Where a line of the data holds the word "agent", copy that line.

(Stored data):
● ● ● ● ● ● ●

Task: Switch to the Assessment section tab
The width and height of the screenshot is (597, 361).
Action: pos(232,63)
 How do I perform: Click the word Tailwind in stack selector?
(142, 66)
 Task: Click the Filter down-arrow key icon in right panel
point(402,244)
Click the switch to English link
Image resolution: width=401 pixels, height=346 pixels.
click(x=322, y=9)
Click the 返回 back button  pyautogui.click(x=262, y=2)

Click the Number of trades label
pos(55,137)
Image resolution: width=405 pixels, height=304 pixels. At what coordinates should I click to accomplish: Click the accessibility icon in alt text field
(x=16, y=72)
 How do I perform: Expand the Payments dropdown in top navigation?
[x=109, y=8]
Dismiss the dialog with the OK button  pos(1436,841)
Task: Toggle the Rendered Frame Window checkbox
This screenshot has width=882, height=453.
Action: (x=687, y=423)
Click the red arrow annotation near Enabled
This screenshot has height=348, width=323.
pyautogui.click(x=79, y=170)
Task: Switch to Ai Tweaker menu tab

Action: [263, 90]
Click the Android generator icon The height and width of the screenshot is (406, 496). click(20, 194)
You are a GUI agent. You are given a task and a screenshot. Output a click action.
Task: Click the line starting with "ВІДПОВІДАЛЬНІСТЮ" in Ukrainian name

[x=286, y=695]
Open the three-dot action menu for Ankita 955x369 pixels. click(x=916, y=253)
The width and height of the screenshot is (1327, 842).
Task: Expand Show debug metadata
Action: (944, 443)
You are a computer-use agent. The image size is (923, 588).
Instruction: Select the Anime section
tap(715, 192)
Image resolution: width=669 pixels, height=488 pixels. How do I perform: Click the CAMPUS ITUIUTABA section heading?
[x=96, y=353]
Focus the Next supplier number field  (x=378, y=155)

● ● ● ● ● ● ●

(Response box):
You are a GUI agent. You are given a task and a screenshot. Output a click action.
You are a computer-use agent. The image size is (923, 588).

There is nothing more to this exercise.